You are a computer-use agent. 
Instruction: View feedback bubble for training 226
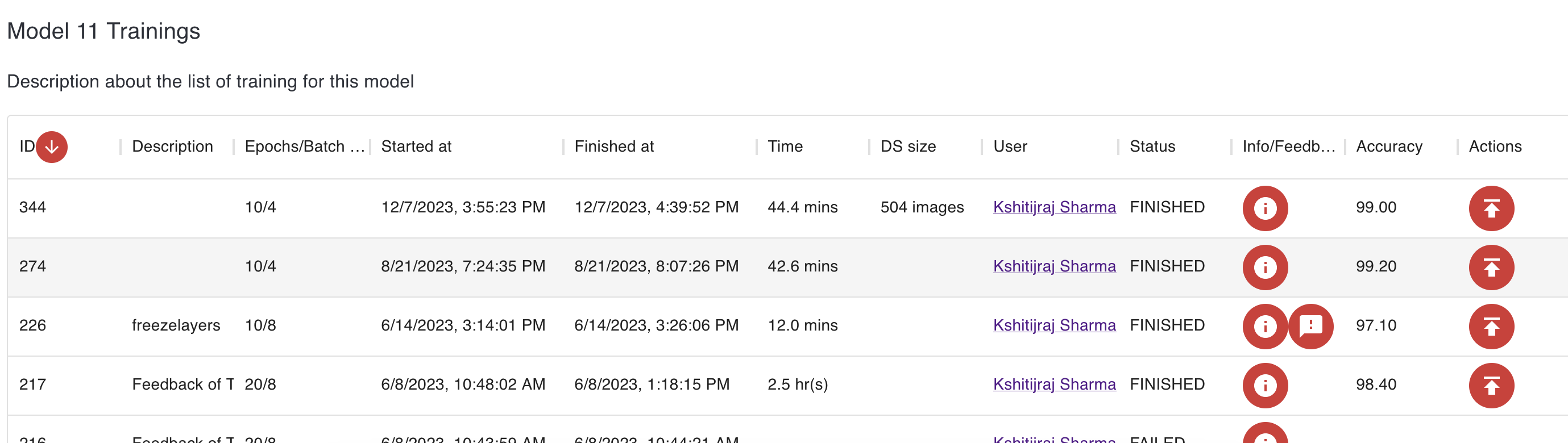[1310, 327]
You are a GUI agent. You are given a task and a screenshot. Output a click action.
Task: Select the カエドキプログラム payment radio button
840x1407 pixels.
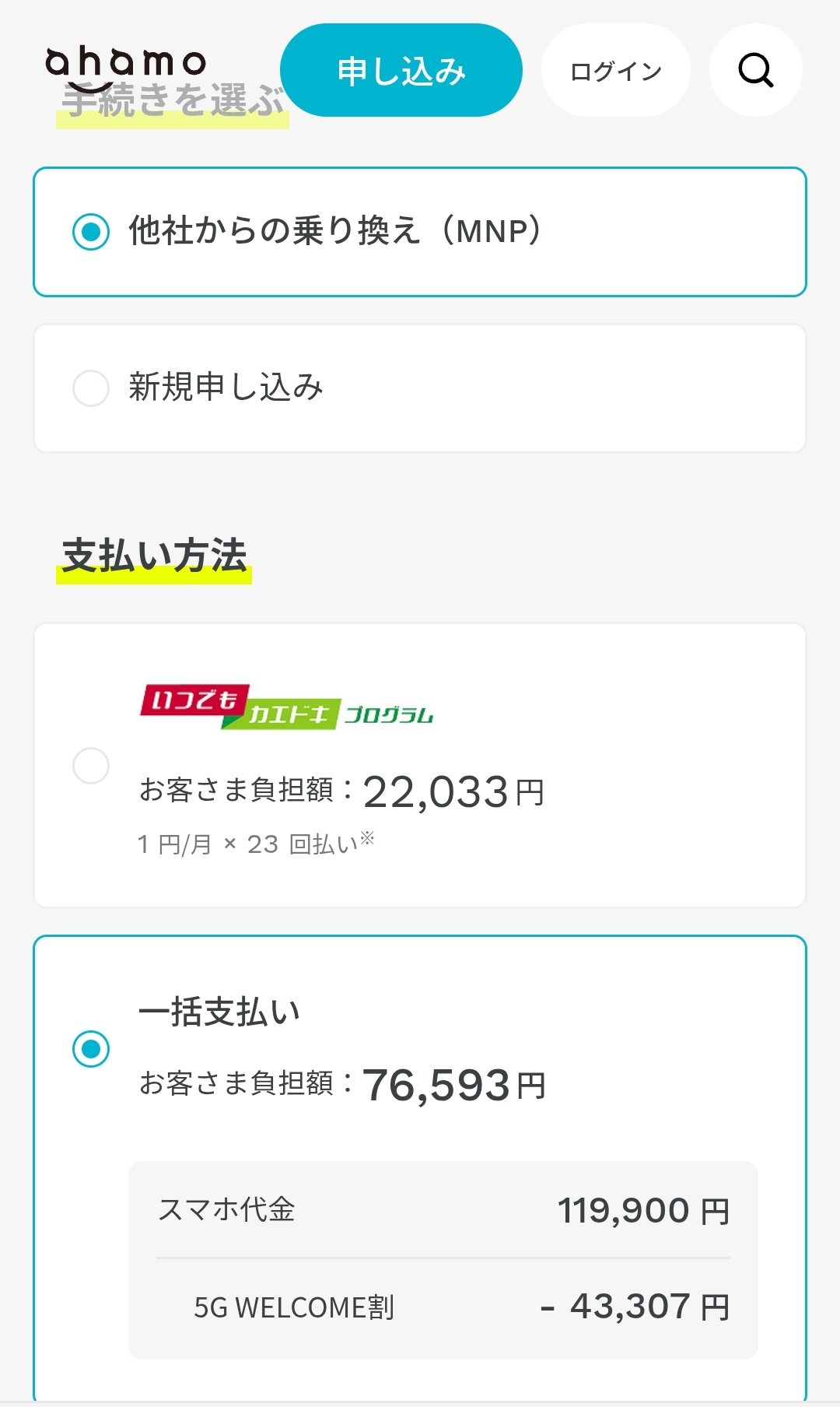pos(91,766)
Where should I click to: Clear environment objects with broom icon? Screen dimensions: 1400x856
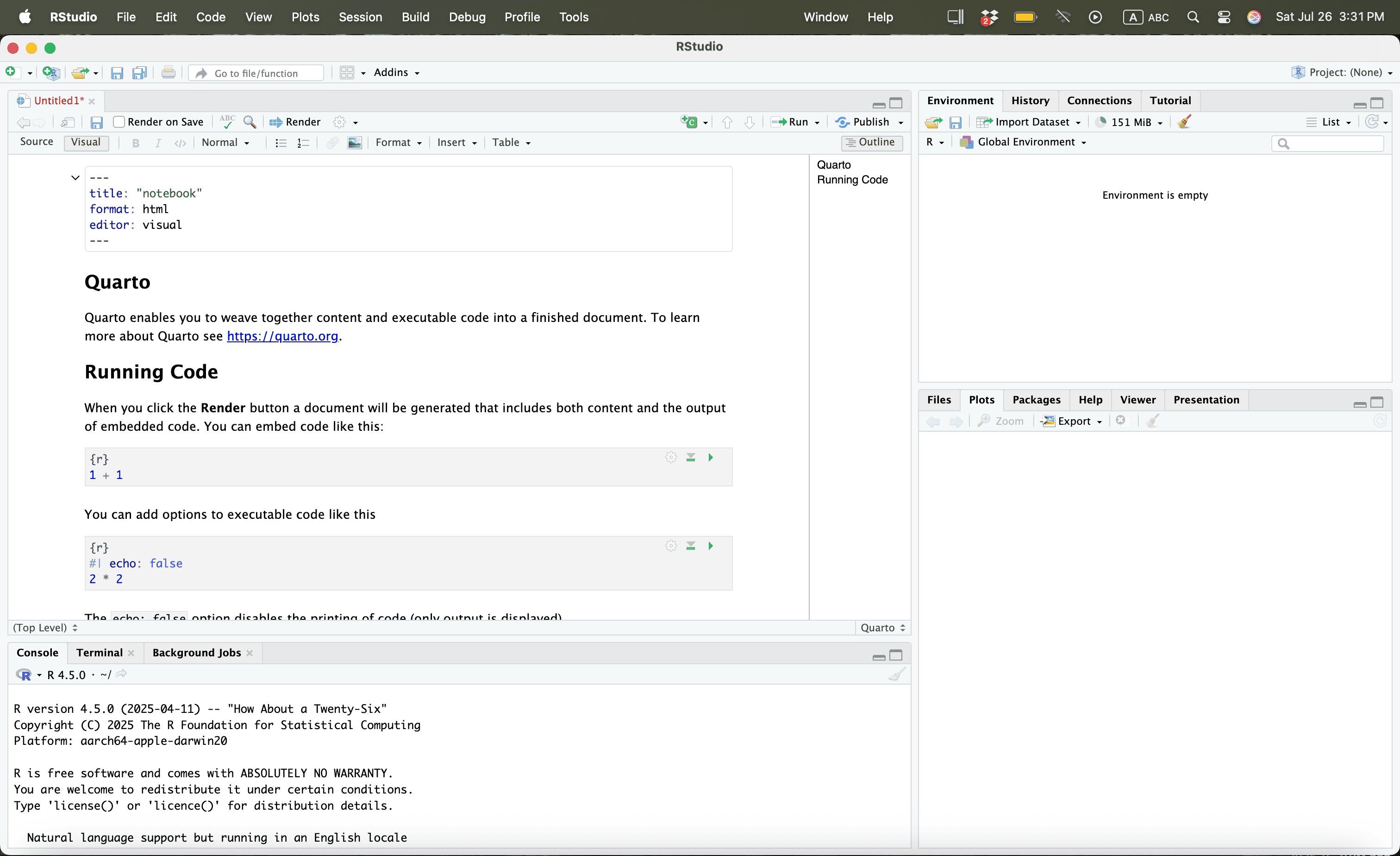[1184, 122]
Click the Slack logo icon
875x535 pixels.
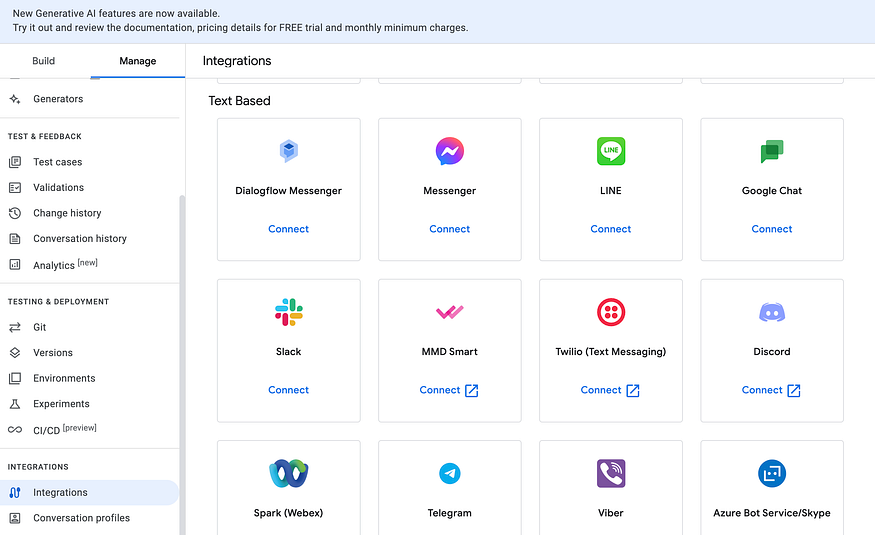coord(289,312)
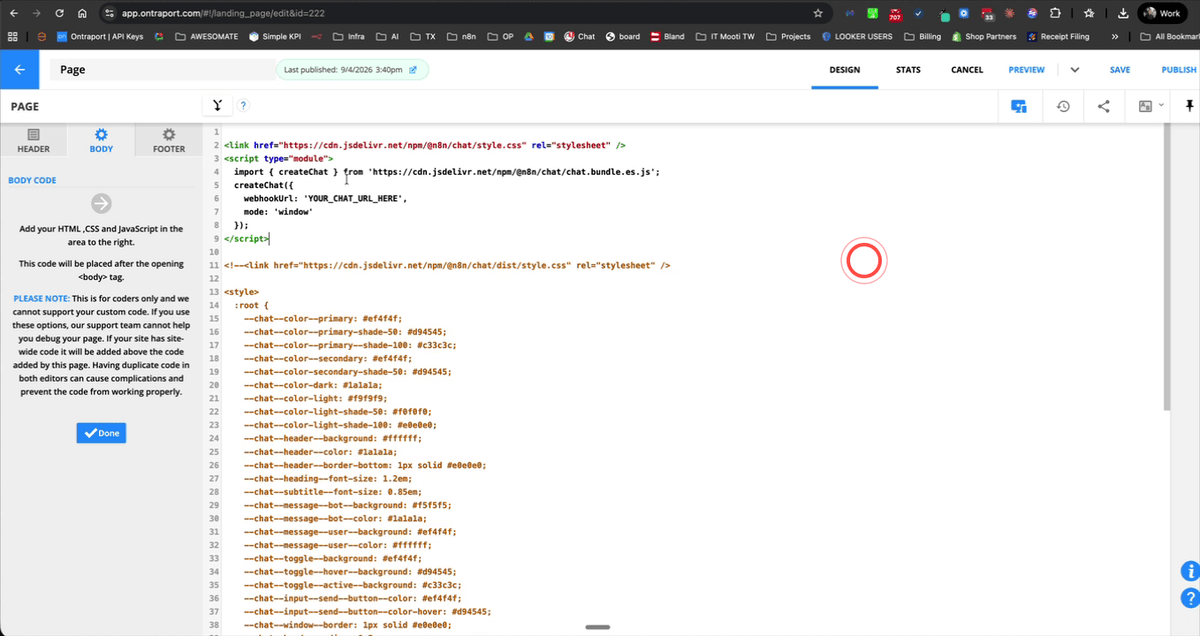The height and width of the screenshot is (636, 1200).
Task: Click the blue Done button
Action: point(101,432)
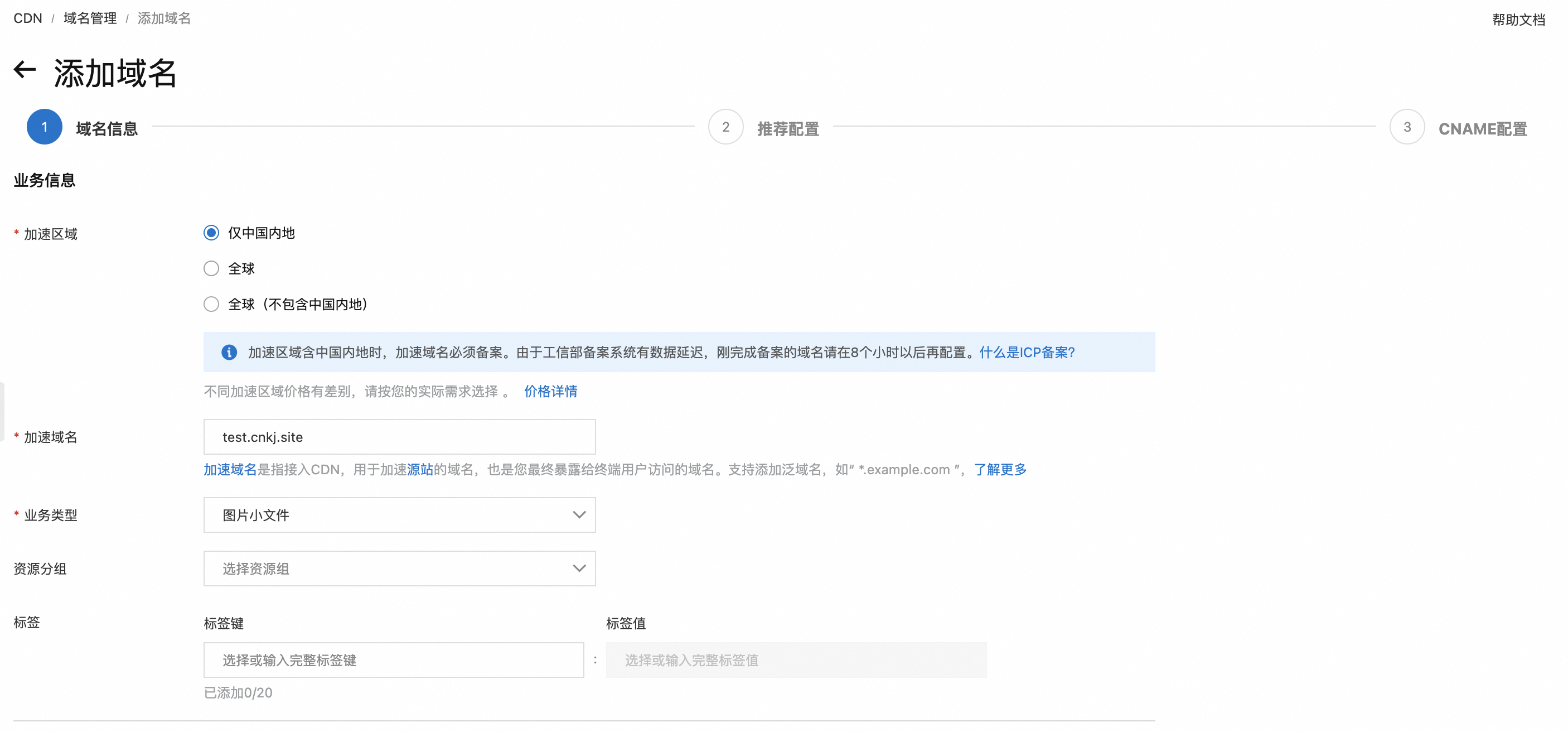Click the blue 加速域名 help link

(x=230, y=470)
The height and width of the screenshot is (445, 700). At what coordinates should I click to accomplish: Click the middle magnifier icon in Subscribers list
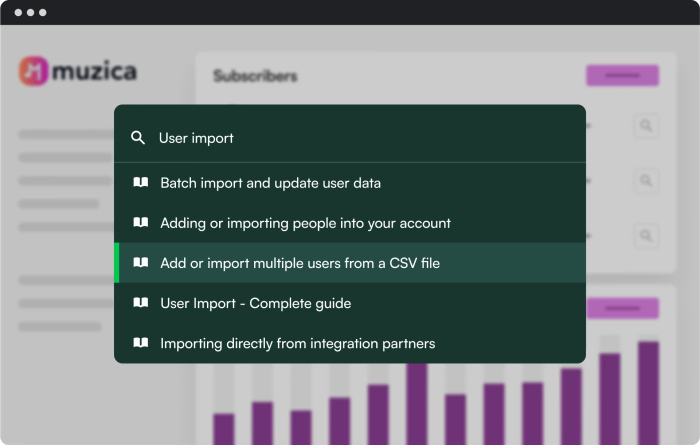click(646, 181)
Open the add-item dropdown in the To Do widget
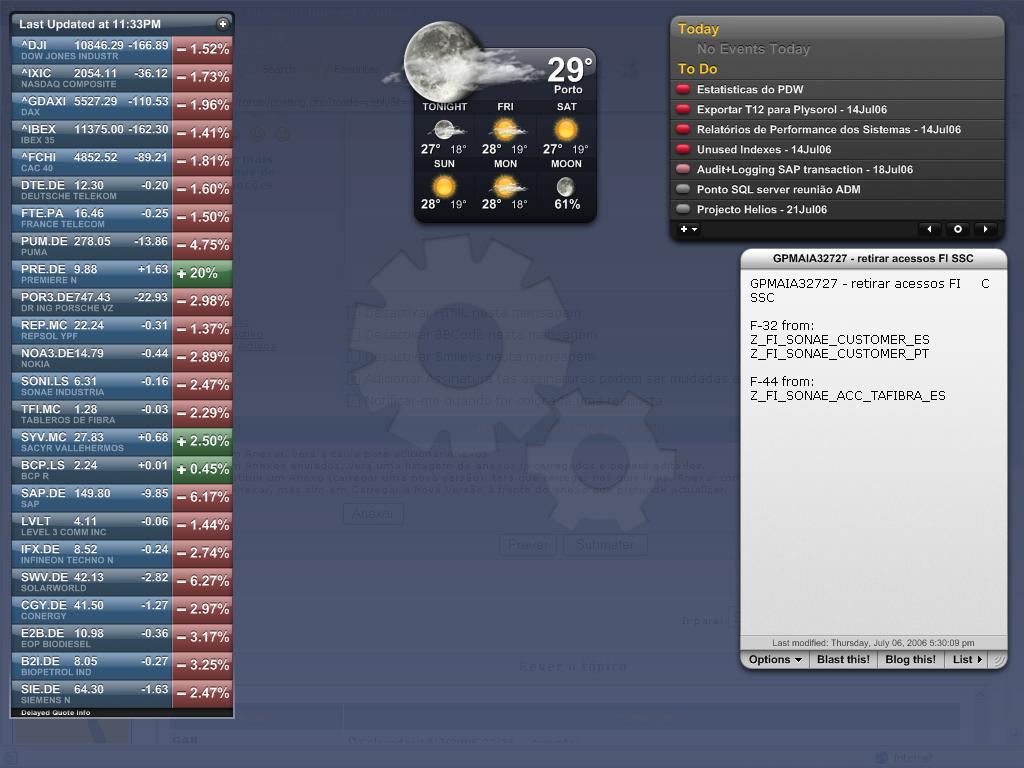1024x768 pixels. [688, 229]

Task goal: Could you type out all of the material above character for character, leaving the pictures out?

Reply:
You are a computer-use agent. 
Instruction: View feedback bubble for training 226
[1310, 327]
You are a GUI agent. You are given a task and a screenshot. Output a click action.
Task: Select the カエドキプログラム payment radio button
840x1407 pixels.
pos(91,766)
Where should I click to: Clear environment objects with broom icon? Screen dimensions: 1400x856
[1184, 122]
Click the Slack logo icon
875x535 pixels.
coord(289,312)
The height and width of the screenshot is (636, 1200).
Task: Click the blue Done button
Action: point(101,432)
Click the blue 加速域名 help link

(x=230, y=470)
The height and width of the screenshot is (445, 700). At what coordinates should I click to accomplish: Click the middle magnifier icon in Subscribers list
click(646, 181)
Open the add-item dropdown in the To Do widget
1024x768 pixels. [688, 229]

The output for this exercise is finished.